When I say Hairdo, some people now think I am talking about an Echo Park Lake cross-breed duck -- or several -- who has (have) tufts of feathers standing on the backs of their heads. In this case, I am looking back to Saturday. It was the day of the annual Echo Park Christmas Parade. And it was the day I finally got to have my hair cut. For several years I went to Venice for cuts. Then I became averse to crossing town. And Lucas opened in the space where there had been a hand-bag-manufacture studio, which doubled occasionally as an art gallery.
Lucas is a storefront salon, one of several boutiques, a coffee house and a bodega at the base of the Del Mor apartment building – which Yvette Doss included in her Los Angeles Magazine service package -- Where to shop in Echo Park -- this month.
At 9 a.m., Lucas is humming, but very quietly. It faces east and dappled light filters its way over the hillside and through abundant greenery. There are copies of W and Paris Vogue to flip through. My dog is allowed to roam the salon. Through the windows you see the brown brick apartment building across the street and a steep hillside covered in trees, palms and evergreens, maybe some eucalyptus. You could be in a small town in the south of France, I imagine, though I have never been to the south of France. But for a few moments I am there.
About three years ago I had the good fortune to spend a month working in a storefront a few doors down. My regular day job started in the afternoons, and in the mornings I went to Fototeka gallery to study LAPD Archive photos for a book project. I was writing the captions. The street was peaceful – with the same lovely light I saw yesterday in the hair salon – in contrast to the book's photos which leaned heavily toward homicide – selected by an editor at Abrams. The photos sometimes spooked me, as I studied them trying to figure out what to say about the corpses and their representations. But being in the gallery in the morning was glorious, looking out on Echo Park Avenue, with its new stop sign near Magic Gas and its sleepy morning atmosphere.

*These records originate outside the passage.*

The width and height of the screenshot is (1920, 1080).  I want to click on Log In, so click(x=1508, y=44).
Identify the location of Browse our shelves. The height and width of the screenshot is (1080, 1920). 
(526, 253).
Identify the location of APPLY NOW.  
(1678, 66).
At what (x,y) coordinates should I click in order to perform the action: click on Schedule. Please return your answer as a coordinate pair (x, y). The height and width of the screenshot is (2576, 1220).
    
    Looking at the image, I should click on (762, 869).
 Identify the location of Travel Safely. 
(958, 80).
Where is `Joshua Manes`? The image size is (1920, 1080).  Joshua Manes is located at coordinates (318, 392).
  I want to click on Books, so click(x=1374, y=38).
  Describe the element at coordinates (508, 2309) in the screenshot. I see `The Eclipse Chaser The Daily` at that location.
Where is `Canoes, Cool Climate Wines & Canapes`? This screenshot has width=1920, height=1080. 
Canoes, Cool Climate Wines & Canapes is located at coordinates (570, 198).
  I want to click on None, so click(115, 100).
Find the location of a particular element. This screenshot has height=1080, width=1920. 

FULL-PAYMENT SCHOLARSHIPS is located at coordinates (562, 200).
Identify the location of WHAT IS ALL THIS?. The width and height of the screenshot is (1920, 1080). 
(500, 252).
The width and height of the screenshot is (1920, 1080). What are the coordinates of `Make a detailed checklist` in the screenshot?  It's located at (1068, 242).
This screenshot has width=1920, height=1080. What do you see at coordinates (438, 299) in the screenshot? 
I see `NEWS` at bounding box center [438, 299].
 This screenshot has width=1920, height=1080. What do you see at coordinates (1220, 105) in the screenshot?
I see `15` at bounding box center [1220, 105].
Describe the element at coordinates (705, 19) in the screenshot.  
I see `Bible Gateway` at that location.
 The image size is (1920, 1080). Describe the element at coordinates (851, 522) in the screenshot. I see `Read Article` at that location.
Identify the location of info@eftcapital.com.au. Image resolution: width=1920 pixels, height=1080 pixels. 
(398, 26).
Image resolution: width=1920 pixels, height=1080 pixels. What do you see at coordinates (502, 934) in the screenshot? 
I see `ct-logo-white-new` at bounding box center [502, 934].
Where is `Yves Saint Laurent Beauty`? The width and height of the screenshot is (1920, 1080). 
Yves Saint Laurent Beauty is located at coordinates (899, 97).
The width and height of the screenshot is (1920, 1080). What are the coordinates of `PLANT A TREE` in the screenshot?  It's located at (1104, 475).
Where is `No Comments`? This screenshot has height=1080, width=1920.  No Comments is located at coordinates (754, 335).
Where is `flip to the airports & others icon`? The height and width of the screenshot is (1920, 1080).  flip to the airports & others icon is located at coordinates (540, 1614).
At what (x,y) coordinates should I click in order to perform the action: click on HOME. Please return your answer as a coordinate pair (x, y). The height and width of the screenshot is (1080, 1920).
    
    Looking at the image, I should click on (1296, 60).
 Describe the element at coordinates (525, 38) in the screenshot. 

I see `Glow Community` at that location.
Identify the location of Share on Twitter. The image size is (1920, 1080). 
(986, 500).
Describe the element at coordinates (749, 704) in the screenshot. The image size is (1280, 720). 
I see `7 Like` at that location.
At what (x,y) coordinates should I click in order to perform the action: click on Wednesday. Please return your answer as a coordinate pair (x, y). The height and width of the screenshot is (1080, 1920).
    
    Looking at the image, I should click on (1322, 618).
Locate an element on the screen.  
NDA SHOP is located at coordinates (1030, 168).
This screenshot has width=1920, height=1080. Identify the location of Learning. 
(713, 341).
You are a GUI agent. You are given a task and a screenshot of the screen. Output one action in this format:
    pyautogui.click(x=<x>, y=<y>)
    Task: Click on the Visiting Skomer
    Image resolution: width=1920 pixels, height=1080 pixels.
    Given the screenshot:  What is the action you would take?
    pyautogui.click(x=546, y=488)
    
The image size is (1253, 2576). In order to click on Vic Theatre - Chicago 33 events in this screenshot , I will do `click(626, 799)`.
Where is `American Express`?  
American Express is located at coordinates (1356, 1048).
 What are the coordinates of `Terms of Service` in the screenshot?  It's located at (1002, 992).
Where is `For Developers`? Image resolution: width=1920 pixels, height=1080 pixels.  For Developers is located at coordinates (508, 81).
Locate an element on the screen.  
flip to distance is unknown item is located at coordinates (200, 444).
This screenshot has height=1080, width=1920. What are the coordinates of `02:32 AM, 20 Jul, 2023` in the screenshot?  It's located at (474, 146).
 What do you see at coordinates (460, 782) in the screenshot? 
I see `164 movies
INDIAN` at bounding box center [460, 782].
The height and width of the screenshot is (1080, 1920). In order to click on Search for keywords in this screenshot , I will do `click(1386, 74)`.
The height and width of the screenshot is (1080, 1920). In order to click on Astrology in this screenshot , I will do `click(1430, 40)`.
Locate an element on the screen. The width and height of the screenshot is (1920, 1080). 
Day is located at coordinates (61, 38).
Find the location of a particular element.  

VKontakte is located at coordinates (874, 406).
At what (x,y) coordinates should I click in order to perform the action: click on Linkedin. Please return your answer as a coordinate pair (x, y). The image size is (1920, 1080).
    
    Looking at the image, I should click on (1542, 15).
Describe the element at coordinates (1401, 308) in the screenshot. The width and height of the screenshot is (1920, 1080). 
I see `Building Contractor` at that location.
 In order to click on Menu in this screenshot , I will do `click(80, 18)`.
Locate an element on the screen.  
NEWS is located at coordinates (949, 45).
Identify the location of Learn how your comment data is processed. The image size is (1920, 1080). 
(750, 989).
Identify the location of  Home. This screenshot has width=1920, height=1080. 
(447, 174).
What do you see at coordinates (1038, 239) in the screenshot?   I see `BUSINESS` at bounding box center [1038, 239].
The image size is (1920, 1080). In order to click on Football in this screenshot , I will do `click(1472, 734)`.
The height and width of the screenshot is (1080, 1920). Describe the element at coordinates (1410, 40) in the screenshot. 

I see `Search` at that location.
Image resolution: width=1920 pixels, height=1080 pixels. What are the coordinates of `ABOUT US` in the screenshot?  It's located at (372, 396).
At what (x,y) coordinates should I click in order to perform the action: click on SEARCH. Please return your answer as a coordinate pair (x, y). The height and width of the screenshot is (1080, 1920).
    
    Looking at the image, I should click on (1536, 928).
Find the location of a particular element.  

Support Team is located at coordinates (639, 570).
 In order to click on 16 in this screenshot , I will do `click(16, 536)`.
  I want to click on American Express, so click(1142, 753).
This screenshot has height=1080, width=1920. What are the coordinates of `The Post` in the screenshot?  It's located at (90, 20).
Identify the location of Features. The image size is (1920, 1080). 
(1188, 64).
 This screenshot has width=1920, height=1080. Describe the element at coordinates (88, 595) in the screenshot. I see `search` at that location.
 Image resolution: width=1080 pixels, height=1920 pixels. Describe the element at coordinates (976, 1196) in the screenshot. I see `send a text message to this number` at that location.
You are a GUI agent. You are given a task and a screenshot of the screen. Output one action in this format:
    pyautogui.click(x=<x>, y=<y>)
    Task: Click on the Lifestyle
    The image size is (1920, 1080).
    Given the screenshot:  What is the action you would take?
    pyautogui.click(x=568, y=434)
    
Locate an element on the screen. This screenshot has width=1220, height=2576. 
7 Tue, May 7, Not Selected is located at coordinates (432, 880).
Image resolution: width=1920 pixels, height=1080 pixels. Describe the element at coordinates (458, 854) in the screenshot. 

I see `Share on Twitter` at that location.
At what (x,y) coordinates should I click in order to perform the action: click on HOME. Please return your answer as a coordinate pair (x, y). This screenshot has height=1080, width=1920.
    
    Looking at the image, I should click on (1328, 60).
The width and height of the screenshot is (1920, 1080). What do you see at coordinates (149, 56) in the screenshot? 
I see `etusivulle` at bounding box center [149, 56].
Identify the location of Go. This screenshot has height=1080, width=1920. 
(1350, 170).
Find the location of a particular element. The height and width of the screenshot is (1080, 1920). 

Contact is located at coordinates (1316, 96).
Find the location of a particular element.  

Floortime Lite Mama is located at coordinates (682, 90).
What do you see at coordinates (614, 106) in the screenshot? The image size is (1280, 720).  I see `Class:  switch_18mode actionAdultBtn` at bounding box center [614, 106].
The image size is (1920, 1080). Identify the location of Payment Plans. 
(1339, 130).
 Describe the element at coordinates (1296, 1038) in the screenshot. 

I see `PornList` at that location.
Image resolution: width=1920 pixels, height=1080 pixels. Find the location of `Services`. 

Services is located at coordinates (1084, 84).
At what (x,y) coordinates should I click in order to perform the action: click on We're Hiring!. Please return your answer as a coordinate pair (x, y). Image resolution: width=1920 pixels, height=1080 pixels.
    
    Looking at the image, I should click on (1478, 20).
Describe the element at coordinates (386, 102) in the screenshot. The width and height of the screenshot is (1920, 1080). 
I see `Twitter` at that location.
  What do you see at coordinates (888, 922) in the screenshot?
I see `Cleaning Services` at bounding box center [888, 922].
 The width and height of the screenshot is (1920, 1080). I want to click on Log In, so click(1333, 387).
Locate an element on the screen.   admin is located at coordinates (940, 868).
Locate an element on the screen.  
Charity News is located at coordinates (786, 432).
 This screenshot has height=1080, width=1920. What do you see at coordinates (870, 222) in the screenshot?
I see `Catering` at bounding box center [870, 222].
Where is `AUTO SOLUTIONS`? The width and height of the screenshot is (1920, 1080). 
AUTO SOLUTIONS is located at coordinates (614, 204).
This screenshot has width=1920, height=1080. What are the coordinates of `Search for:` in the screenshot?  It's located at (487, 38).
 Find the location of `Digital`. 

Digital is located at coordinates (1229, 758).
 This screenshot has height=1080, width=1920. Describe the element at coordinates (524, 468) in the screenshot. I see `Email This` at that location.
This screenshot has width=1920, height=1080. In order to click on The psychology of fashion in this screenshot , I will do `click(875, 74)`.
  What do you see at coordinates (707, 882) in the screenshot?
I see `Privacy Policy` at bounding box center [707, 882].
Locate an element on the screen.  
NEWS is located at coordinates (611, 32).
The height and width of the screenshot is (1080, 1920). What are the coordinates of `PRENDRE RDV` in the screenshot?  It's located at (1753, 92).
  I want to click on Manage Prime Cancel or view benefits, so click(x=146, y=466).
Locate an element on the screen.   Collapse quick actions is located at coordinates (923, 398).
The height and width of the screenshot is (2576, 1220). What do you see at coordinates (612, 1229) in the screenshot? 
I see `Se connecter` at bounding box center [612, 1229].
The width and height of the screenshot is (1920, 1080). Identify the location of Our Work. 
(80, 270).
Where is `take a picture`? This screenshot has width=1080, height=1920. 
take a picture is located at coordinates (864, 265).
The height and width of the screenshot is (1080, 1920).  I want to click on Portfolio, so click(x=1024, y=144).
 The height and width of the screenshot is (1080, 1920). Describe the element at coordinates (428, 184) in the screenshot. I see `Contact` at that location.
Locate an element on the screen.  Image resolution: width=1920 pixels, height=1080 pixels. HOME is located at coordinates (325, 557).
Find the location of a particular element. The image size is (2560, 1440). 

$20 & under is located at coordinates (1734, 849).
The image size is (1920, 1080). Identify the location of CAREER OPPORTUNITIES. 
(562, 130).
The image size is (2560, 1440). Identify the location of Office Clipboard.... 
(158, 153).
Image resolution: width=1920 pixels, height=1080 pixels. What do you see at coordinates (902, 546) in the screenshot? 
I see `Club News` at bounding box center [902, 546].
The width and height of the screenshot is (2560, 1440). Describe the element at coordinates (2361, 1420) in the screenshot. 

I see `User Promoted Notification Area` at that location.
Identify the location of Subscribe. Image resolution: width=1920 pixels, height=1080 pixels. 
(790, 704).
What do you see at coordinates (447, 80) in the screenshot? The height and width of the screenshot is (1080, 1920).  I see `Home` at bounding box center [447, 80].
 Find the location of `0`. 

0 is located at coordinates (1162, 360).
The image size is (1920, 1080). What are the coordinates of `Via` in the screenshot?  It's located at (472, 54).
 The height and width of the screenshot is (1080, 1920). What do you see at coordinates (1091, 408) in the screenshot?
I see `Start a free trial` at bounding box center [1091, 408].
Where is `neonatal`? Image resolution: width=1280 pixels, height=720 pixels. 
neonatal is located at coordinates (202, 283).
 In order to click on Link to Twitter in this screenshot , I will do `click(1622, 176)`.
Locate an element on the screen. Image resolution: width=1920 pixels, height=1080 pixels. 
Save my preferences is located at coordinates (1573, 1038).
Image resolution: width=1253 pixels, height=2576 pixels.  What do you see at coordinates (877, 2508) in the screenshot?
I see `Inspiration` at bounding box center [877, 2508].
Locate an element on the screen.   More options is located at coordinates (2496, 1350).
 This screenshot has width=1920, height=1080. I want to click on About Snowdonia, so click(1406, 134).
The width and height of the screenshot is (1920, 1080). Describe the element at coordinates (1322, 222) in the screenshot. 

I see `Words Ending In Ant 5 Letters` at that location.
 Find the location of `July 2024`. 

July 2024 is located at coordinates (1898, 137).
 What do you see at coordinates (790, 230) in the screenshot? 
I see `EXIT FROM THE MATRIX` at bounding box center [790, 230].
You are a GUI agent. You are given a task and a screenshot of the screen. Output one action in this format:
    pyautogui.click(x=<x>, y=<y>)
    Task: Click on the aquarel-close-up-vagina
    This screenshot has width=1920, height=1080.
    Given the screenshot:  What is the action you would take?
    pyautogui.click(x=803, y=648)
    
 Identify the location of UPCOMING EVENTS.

"Gentrification" of the neighborhood was beginning to accelerate, with a squeal, at that moment, and who's to say that galleries didn't give it a significant boost? This Saturday morning it would be tempting to say this was a different place, a different time -- except that a few months ago patrons at Lucas left their chairs and haircuts to run towels to a young man who had been shot at the corner of Scott Avenue and Echo Park, a block away. Lucas's owner, Taylor Lucas, told me (a couple of months ago): "I didn't know what to do, but my clients ran out there with towels," trying to stem the bleeding. The youg man died (a week after he was shot) as did a friend of his, a teenaged girl and her baby in a freak, related "accident." (The girl, who was six months pregnant witnessed the shooting. She went into premature labor, and was taken to the hospital. At the hospital, she was given a drug to which she "reacted," and she and the baby died.)
That was several months ago.
This Saturday was the Echo Park Christmas Parade. I couldn't go, though I had hoped to. (Last year there was some drama with a runaway plastic reindeer, which crashed into some cars, after it failed to make a turn.) But I did hear reports: Council President Eric Garcetti was one of the grandmasters. Councilman Ed Reyes was a no-show, and his car was assigned to someone else. The Echo Park Historical Society participants waved to the crowd dressed as "Hippies" -- a nod to our recent honoring of Echo Park's Summer of Love, 1967, when there were love-ins and rock concerts in Elysian Park. Brite Spot proprietor Julio rode in a car with Mitchell Frank of the Echo.
"It's not exactly like military precision," said my unnamed source, who was present at the event. "I think the key is to have candy and throw it at the kids."
As for pit bulls, I received the following in an email from Kelly Mayfield:
Thank you for recognizing that not all pits are killers. I, too, have a big pit who was rescued from the street nearly 10 years ago. People he loves; dogs outside his pack, not so much. And I do respect that most people I will encounter on our walks are fearful or suspect of him. Karen’s right—owning a pit, no matter how wiggly and happy they are, means more responsibility. The rewards are great, though.